Elizabeth, the curious curiosity.

Consider that Booker, in his own story, gets his MacGuffin from a box containing a note that says, “Bring us the girl, wipe away the debt,” a choice to do as it says or face the consequences. It’s a simple premise that forces Booker from his everyday life of gambling, drinking, and pining to ride a rowboat with an odd couple to a strangely isolated lighthouse in the middle of a rainstorm. Along with all that, though, is a key.

This key is Elizabeth’s MacGuffin. Without this, she would have been in the tower until, well, forever. Her normal, banal world of dreaming about Paris and tearing holes into alternate realities was broken by this aberrant occurrence, the first step in a protagonist’s journey and their story. There needs to be this thing, whatever it is, that breaks the daily cycle and forces something new. That key is it.

SPOILER WARNING: to keep talking about the matters of Elizabeth and what she means to the game, I am going to have to talk about portions of the game beyond the first 15 minutes. I’ll stop just short of the ending, but those of you that plan on playing but haven’t yet should stop reading. Or keep reading. Whatever. I’m not your mom.

Then think about the transformation Elizabeth undergoes over the course of the game. She starts out wide-eyed (literally and figuratively; I mean, my god, those peepers are ginormous) and optimistic. Her archetypal Prince Charming has come to rescue her and whisk her away to France where she can dance and sing as much as she desires. But then, when it comes down to it, Booker has no choice but to kill to protect her, and she sees. And she runs.

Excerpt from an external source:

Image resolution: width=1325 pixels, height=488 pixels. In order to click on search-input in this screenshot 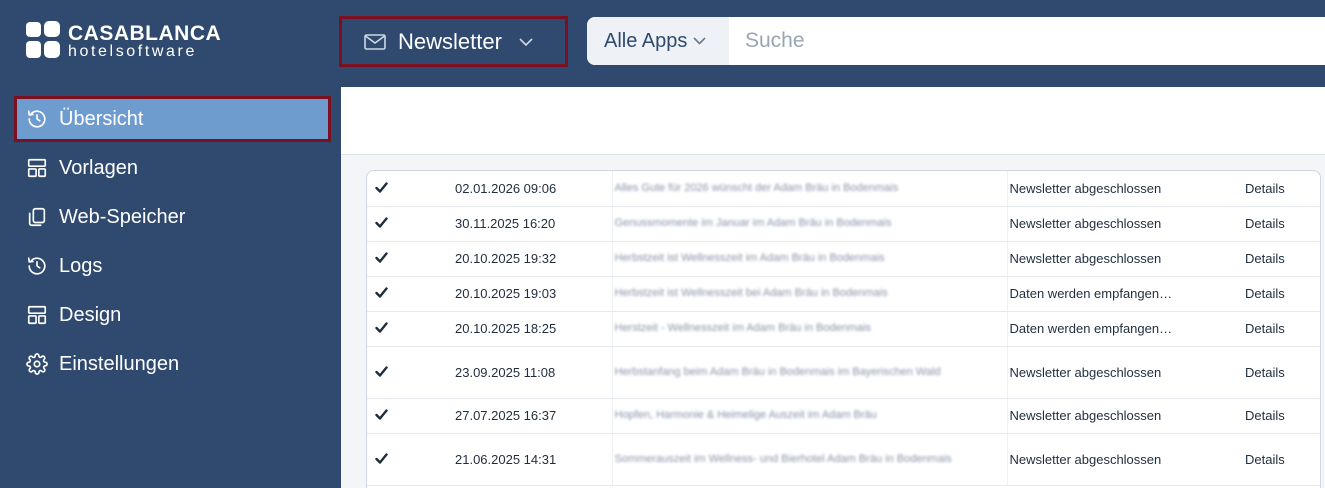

This is the first break in her shell and, consequently, the first failure of Booker. His job becomes not to just free her from her physical constraints but also to protect her emotionally, and he fails. Repeatedly. Elizabeth, as the protagonist, faces adversity and overcomes it. The question, of course, is at what cost. In the alternate Vox-controlled reality, she climbs through a vent and gets the drop on a ranting Daisy Fitzroy, the rebellious leader turned all sorts of backwards by Booker’s apparent return from the dead. With a child’s life on the line, she stabs Daisy. She runs her through with a blade. Clean and uncertain on one end, crimson and final on the other; it is a visual metaphor for the internal change and tragedy in Elizabeth.

Elizabeth, the killer.

The thing about stories is that change is the only constant. Even stories about how things don’t change like No Country for Old Men still require change to illustrate how little impact it has in the grand scheme of things, but none of them require a happy ending or a bad ending. Sometimes they can just be complex and create emotional bonds simply for the sake of twisting and bending them until they shatter. All of that manipulation is what we feel because change is what we know.

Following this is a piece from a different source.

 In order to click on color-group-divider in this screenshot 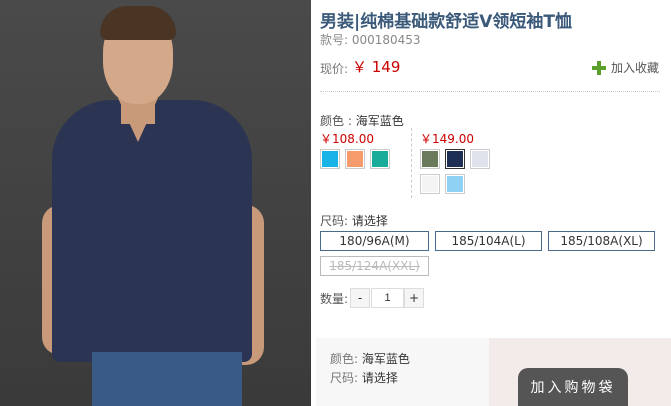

A protagonist doesn’t have to be the good guy or the bad guy. A protagonist is just the center of the story, the focal point of all the change that gets roped around and tangled up with all the sameness of the before and after. This is the person who you feel for, the one you watch encounter obstacles and hurdle them or face a mountain and barely manage to drag themselves to the top. This is the person you feel for because this is the person who changes.

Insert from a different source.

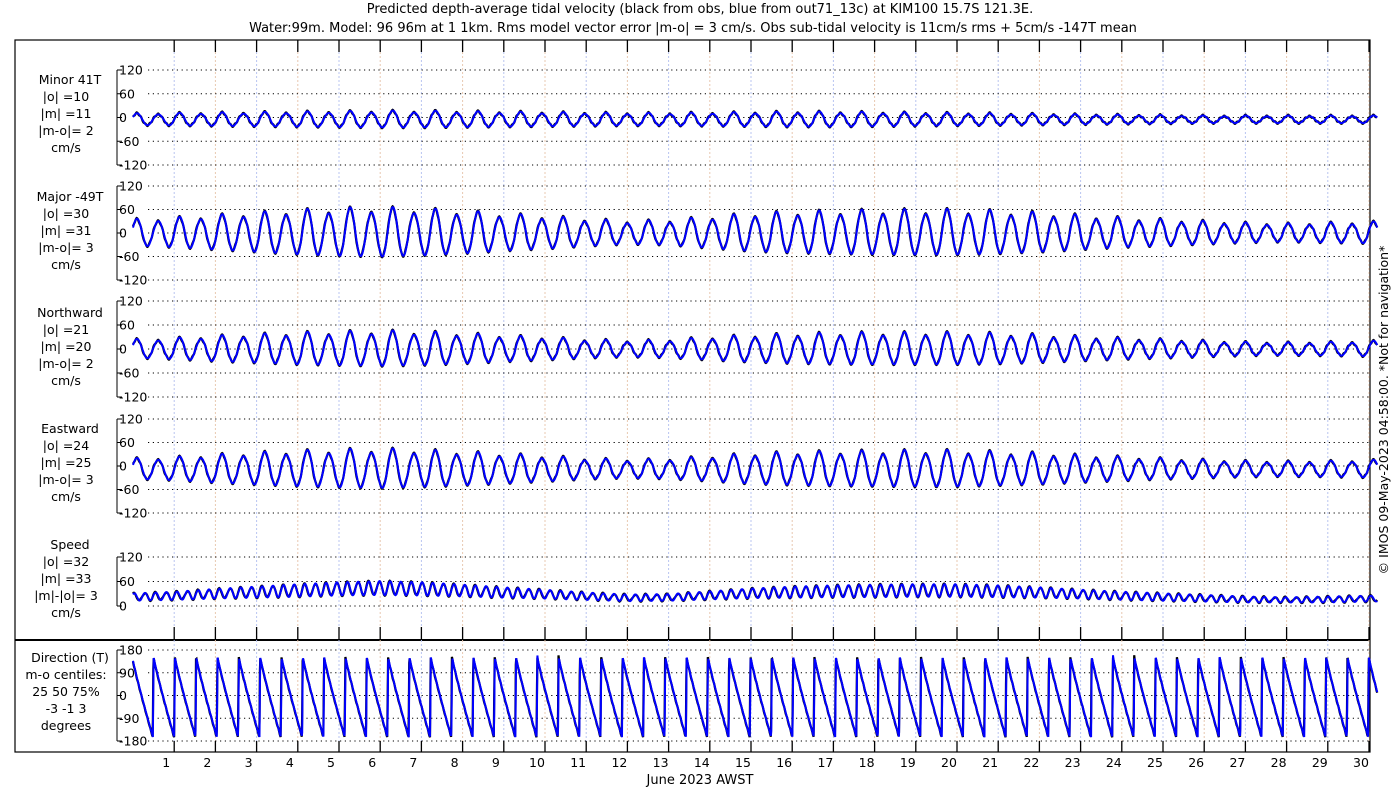 The height and width of the screenshot is (800, 1400). I want to click on north-y-tick-label: -60, so click(129, 374).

Bissel asks Levine about the heart of the game, about the driving force of BioShock Infinite. Playing the game, you begin to ask yourself the same question. It’s hard not to like Booker and it’s hard not to sympathize with the outcasts of a floating utopia, but it’s even harder not to love her. It’s even harder to not feel every stumble and fall she makes, harder yet to not lie awake at night questioning why.

Elizabeth, the true heart of BioShock Infinite.